In queste condizioni la desertificazione produttiva e lo sterminio aziendale è la sorte annunciata.
L’Italia può tornare a crescere, ma occorrono le condizioni: 1. fine di ogni assistenzialismo distorcente; 2. riduzione netta della spesa pubblica corrente; 3. parallela riduzione del carico erariale e adozione massiccia della fiscalità di vantaggio; 4. riduzione drastica delle funzioni svolte dall’amministrazione pubblica, concentrandosi sulla programmazione e sul controllo dei risultati; 5. smantellamento degli animali misti societari e uscita dell’amministrazione pubblica dall’affarismo; 6. cessione di funzioni e ricchezza al mercato, mediante esternalizzazioni; 7. vantaggi per investimenti e capitale di rischio in arrivo dall’estero.
Queste cose a chi le chiediamo, a Marchionne?
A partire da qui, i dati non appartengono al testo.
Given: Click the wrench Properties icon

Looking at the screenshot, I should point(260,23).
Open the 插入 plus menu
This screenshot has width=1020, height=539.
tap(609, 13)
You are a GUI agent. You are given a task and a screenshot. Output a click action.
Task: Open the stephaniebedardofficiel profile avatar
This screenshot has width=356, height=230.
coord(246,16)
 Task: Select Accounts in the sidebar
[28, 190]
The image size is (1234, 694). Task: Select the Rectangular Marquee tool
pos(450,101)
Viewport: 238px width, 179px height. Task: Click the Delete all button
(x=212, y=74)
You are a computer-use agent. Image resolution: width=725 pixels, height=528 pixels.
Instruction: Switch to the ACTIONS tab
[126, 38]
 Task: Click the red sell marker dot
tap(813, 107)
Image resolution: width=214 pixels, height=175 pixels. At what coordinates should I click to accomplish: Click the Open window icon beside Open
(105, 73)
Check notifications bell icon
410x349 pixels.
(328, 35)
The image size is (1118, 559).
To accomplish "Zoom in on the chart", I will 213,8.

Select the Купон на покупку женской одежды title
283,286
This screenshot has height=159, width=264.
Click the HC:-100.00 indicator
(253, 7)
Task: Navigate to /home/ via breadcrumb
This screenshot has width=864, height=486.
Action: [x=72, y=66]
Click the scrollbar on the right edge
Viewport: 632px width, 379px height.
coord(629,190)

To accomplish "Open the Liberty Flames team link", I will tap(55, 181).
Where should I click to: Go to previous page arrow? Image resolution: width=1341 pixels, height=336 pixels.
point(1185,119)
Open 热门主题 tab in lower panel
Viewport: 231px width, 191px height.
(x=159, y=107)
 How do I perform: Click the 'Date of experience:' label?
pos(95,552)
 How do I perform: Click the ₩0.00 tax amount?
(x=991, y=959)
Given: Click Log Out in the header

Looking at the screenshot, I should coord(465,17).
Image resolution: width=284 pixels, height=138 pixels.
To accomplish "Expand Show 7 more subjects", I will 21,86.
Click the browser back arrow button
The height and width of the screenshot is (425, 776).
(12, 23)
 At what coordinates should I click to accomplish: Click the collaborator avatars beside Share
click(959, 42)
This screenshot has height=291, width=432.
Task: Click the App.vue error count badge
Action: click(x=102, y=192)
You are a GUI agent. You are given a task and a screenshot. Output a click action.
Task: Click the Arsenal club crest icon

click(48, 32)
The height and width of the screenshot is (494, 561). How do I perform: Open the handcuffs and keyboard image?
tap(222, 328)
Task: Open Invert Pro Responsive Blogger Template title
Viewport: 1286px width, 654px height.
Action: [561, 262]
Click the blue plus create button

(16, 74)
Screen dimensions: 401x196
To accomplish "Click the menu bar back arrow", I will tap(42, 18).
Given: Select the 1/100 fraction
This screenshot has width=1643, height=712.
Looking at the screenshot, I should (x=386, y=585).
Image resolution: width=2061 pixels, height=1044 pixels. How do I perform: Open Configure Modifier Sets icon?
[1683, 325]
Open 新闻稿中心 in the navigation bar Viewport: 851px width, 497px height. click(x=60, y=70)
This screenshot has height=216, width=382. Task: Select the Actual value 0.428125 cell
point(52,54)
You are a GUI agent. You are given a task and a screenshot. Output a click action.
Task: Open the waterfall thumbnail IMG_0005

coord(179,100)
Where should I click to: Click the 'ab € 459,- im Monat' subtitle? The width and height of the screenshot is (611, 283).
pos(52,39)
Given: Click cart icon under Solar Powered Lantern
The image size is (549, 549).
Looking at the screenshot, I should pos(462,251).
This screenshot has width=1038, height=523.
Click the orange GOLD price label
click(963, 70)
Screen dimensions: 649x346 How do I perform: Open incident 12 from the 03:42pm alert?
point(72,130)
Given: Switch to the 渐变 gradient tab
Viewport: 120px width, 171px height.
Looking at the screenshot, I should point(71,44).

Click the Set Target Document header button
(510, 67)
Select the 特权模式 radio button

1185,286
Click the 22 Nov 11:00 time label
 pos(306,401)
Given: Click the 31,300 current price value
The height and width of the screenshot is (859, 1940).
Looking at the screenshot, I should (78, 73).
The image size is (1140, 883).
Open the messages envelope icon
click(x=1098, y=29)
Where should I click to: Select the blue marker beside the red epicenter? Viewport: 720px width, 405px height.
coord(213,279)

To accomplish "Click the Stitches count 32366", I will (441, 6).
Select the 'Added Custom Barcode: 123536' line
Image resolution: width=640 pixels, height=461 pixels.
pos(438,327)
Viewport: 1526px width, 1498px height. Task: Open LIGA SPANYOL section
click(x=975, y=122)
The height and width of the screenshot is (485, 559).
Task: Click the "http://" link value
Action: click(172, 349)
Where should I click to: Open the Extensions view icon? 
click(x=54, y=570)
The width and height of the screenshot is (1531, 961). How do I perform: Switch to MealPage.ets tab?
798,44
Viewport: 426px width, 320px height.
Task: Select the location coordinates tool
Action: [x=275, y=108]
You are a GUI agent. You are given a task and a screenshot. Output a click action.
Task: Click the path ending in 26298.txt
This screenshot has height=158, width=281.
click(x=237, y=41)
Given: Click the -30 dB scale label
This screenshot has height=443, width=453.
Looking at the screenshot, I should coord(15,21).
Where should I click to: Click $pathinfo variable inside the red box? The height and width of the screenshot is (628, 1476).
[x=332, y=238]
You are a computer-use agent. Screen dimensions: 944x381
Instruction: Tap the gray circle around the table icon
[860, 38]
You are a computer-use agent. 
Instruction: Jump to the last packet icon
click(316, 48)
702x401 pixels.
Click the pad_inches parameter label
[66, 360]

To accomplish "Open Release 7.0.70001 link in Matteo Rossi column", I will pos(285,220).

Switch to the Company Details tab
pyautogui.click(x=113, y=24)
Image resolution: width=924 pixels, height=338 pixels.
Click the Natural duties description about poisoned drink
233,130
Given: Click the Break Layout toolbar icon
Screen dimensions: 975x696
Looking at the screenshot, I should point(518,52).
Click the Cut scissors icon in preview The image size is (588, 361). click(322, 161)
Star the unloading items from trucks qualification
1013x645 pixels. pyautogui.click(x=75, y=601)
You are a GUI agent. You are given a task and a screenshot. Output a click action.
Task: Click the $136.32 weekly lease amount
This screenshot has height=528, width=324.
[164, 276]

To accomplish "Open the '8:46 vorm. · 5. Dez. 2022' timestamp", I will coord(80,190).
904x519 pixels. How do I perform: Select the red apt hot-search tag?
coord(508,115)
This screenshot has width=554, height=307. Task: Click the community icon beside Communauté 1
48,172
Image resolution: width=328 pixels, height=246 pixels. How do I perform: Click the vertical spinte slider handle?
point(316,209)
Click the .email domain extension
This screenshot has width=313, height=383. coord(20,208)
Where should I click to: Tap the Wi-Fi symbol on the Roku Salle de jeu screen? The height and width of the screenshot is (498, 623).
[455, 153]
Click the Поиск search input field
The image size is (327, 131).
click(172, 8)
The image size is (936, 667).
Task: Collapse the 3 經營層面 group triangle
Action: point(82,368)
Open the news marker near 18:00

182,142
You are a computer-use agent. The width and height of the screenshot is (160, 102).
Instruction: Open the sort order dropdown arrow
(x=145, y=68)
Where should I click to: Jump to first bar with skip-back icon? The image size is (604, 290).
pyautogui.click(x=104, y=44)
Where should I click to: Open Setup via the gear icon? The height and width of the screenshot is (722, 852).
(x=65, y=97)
O non sono forse i doveri del mondo politico, del legislatore e di chi governa? Detto questo, però, neanche Fiat ha tutte le carte in regola: la cattiva pratica delle sovvenzioni, la cattiva politica del sostegno indebito alle aziende, la cattiva condotta dei soldi pubblici spesi per reggere in piedi quelli privati, l’hanno, nel tempo, notevolmente arricchita e fatta crescere. Il punto, però, è che a un’azienda, per giunta oggi diretta da quelli che non l’amministravano allora, non può chiedersi né gratitudine né patriottismo, che sono sentimenti appartenenti ad altri ambiti della vita. Tocca a chi guida il Paese stabilire regole che già sono presenti in altri mercati europei. Ad esempio: decidi di chiudere? È questione che appartiene alla tua autonomia, nella quale il governo non deve minimamente entrare, ma se hai ricevuto agevolazioni per aprire e restare in piedi, nel momento in cui serri il cancello restituisci. Con quei soldi, fra le altre cose, si paga il costo sociale degli operai a spasso. Pensate ad Alcoa, fate il conto di quel che è costata in termini di energia elettrica scontata e provate a immaginare.
Fare la serenata a Marchionne non solo non serve a nulla, ma è vagamente patetico. Oltre tutto la moralità del mercato funziona in modo assai diverso: presupposto il rispetto delle leggi, dato che si tratta di società quotate in Borsa, l’amministratore risponde agli azionisti del valore creato o bruciato. Se rispondesse alle confraternite del consociativismo compassionevole otterrebbe esattamente quel che abbiamo: aziende che navigano alla grande in una tinozza, facendo fare ai manager la figura dei condottieri, salvo affondare appena toccano il mare. Siccome l’Italia è, grazie a loro, terra di molti imprenditori coraggiosi e seri, capaci di navigare i mari del mondo, fu un’offesa a loro fare della politica industriale una politica pro-Fiat ed è un’offesa a loro far credere che le scelte industriali dipendano dal cuore e dal dialetto, anziché dalla convenienza e dalla competizione.